▶ [Document passage]
--- Start ---
Vellore G. Ramabhadran (4 August 1929 – 27 February 2012) was a Mridangam artiste from Tamil Nadu, India. He was awarded the Madras Music Academy's Sangeetha Kalanidhi in 2004.

Early years
Born in Vellore, he showed interest in Carnatic music even at an early age. His father Konnakol T. P. Gopalachari, a musician himself, was running a Music Sabha in Vellore. This sabha conducted competitions in Carnatic music among children. Maestros like Kancheepuram Naina Pillai, Palghat Mani Iyer and Pudukottai Dakshinamurthy Pillai judged competitors and awarded prizes. M. S. Subbulakshmi has given a concert in this Sabha in 1936
Young Ramabhadran was fascinated by the music concerts and started learning Mridangam from his father at the age of eight.
During World War II people living in Madras (presently, Chennai) evacuated the city and moved to interior towns and villages. In 1942, Thiruparkadal Srinivasa Iyengar moved from Chennai to Salem. It gave an opportunity for Ramabhadran to learn vocal music from him. 
Ramabhadran moved to Chennai in 1950
and took residence at Mylapore.
--- End ---
▶ [Given data]
--- Start ---
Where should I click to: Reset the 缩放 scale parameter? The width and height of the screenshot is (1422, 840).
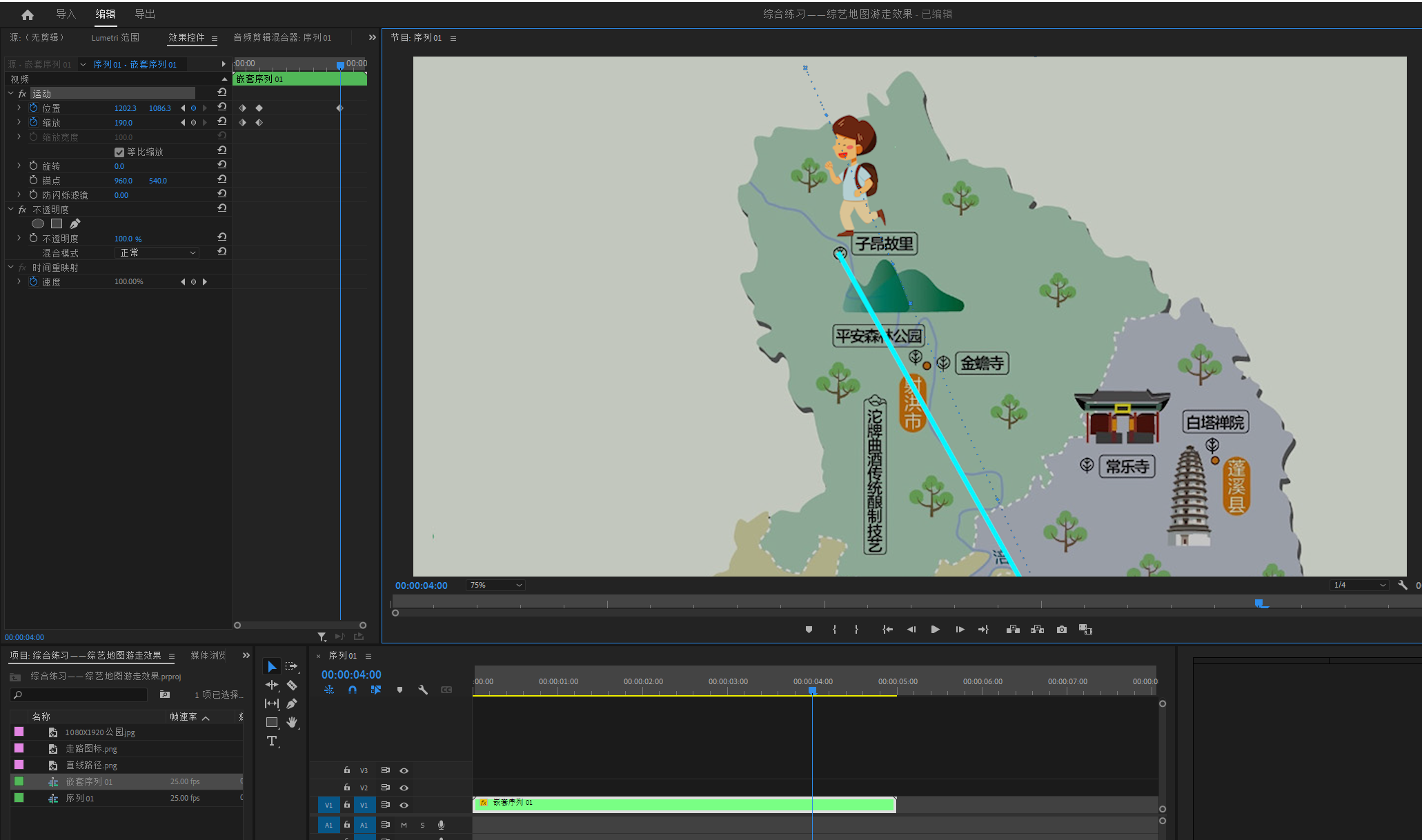[222, 122]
--- End ---
▶ [Requirements]
1. In the passage on Vellore G. Ramabhadran, at what age did he begin learning the Mridangam from his father?
2. Using the passage on Vellore G. Ramabhadran, decide whether each statement agrees with it, and quote the words that settle each one.
(a) Ramabhadran received the Sangeetha Kalanidhi in 2004.
(b) In 1942, Thiruparkadal Srinivasa Iyengar moved from Salem to Chennai.
(c) After coming to Chennai, Ramabhadran lived in Mylapore.
3. In the passage on Vellore G. Ramabhadran, rewrite the stretch from "Early years" through "music from him.", changing "Salem" to "Tiruchirappalli".

▶ [Results of the exercise]
1. At the age of eight.

2.
(a) Yes: "He was awarded the Madras Music Academy's Sangeetha Kalanidhi in 2004."
(b) No: "In 1942, Thiruparkadal Srinivasa Iyengar moved from Chennai to Salem."
(c) Yes: "took residence at Mylapore"

3.
Early years
Born in Vellore, he showed interest in Carnatic music even at an early age. His father Konnakol T. P. Gopalachari, a musician himself, was running a Music Sabha in Vellore. This sabha conducted competitions in Carnatic music among children. Maestros like Kancheepuram Naina Pillai, Palghat Mani Iyer and Pudukottai Dakshinamurthy Pillai judged competitors and awarded prizes. M. S. Subbulakshmi has given a concert in this Sabha in 1936
Young Ramabhadran was fascinated by the music concerts and started learning Mridangam from his father at the age of eight.
During World War II people living in Madras (presently, Chennai) evacuated the city and moved to interior towns and villages. In 1942, Thiruparkadal Srinivasa Iyengar moved from Chennai to Tiruchirappalli. It gave an opportunity for Ramabhadran to learn vocal music from him.